Il mercato editoriale italiano è molto attento e completo per quanto riguarda la letteratura anglofona. Rispetto ad altri Paesi europei, in Italia si è storicamente tradotto molto dalla lingua inglese: è, quindi, difficile continuare a fare ricerca innovativa in questo ambito. Ecco, dunque, il motivo per cui Marco e io abbiamo deciso di concentrarci su altre due letterature che ci sono parse più fertili, nonostante siano spesso relegate agli ultimi posti nelle classifiche di vendita: la letteratura francese e quella tedesca.

Abbiamo scelto di sviluppare questi mondi letterari per motivi personali, biografici e di studio, ma anche per dare una fisionomia più precisa al nostro progetto: una definizione dell’offerta risulta necessaria per una casa editrice indipendente, che non può pensare di affermarsi sul mercato accogliendo ogni proposta e ogni genere letterario. Abbiamo, quindi, deciso di occuparci di letteratura francese e tedesca, prediligendo quei libri che creano una “bruciatura nell’animo”, che non sono mero intrattenimento o prodotti di consumo.

A distanza di qualche anno, possiamo affermare che questa nostra scelta ha ripagato i nostri sforzi. Il nostro progetto ha creato un interesse a diversi livelli, in particolare richiamando una sfera di lettori già legati a un contesto intellettuale. Questo ci ha permesso di rientrare spesso negli inserti di cultura di molti periodici, una grande soddisfazione e anche una fonte positiva di visibilità.

Ma non esiste un solo paradigma editoriale: una casa editrice può decidere di non fare ricerca e di non soddisfare coloro che cercano domande e non risposte, per citare Borges. Spesso gli editori decidono di occuparsi di opere che reagiscono, piuttosto, a un bisogno di intrattenimento. È una scelta che ripaga a livello economico, ma sicuramente meno a livello culturale e metaforico: si presenta un’idea del mondo che i lettori conoscono già e vogliono vedersi rinforzata. È proprio su questo piano che si delinea la distinzione tra editoria indipendente e generalista. Quest’ultima, in genere, non si permette il lusso della ricerca, ma asseconda i gusti e le richieste del pubblico. L’Italia è caratterizzata da moltissime concentrazioni editoriali che, nonostante le varie specializzazioni e differenziazioni, presentano una produzione ampia e una selezione di titoli meno rigorosa. La linea editoriale delle case editrici indipendenti, invece, si definisce in modo più netto, spesso anche grazie alla particolare cura delle collane, vero e proprio filo le cui perle – le singole opere – costituiscono un progetto allineato e un pensiero coordinato. E il risultato è, senza dubbio, prezioso.

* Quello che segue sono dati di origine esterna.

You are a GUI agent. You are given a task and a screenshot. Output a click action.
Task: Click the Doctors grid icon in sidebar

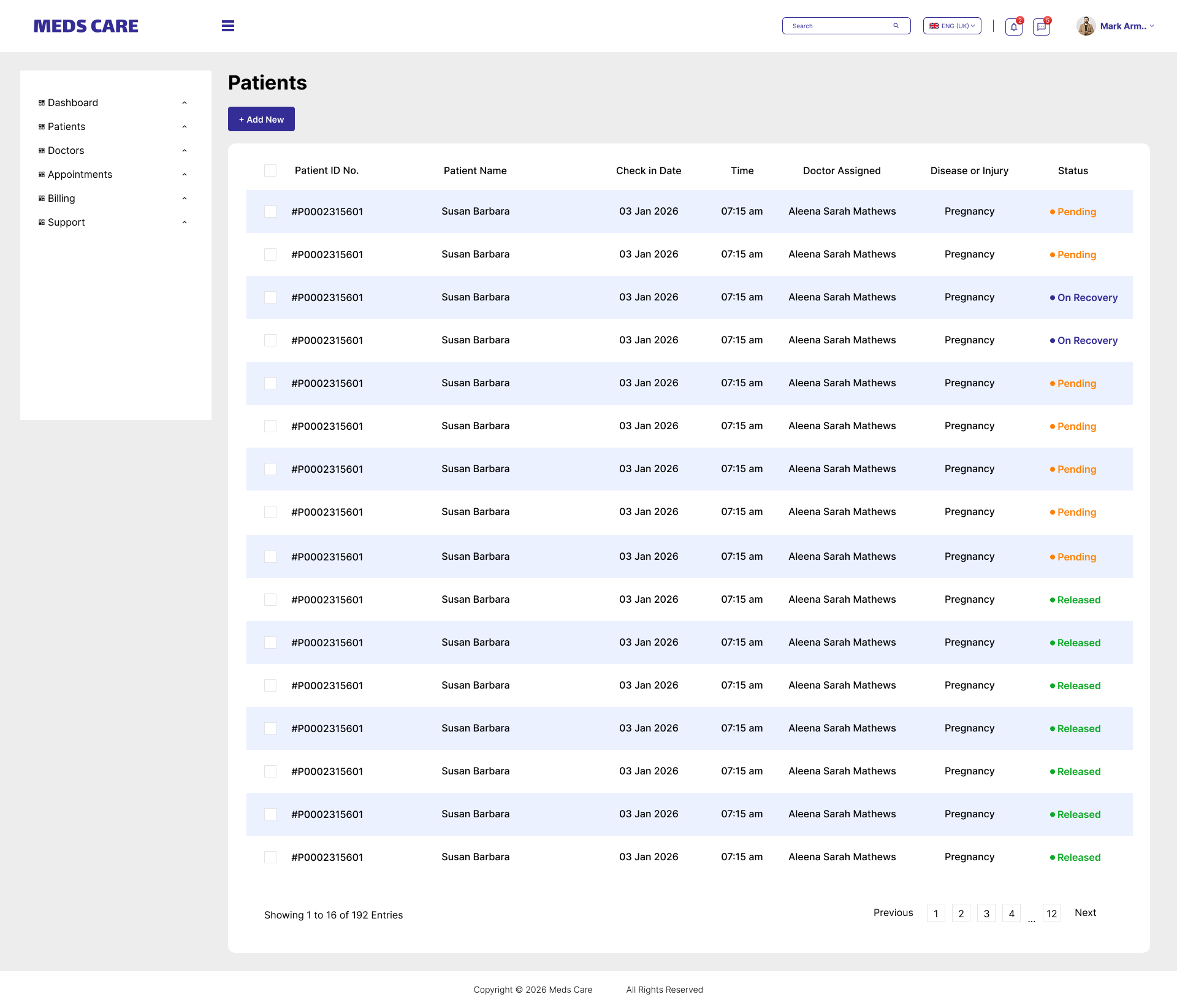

Come nasce l’idea della casa editrice L’orma?

Marco Federici Solari: All’origine della casa c’è un sodalizio intellettuale e un rapporto di amicizia tra me e Lorenzo, cementato anche da una convivenza a Berlino, trasformatasi in un laboratorio di pensiero e di confronto letterario. Berlino era diventata capitale da poco e molte differenze storiche strutturali erano ancora tangibili. Il costo della vita era incredibilmente basso, ma gli stimoli culturali e artistici erano numerosi. Tutto sembrava accessibile e alla portata di chiunque: era una città dinamica e fertile in cui era possibile rendere concrete le pulsioni di qualsiasi passione. Nel nostro quartiere, Kreuzberg, aveva aperto da poco un negozio di bottoni e trenini giocattolo. A gestirlo era un ragazzo con i capelli a cresta e con una modesta clientela, interessata più ai bottoni che ai trenini. L’esempio rende bene l’idea della Berlino dei primi anni del 2000, perfetto luogo natale per qualsiasi progetto, anche i più scoordinati e romantici. È così, quindi, che la nostra casa berlinese diventa una fucina di discussioni letterarie.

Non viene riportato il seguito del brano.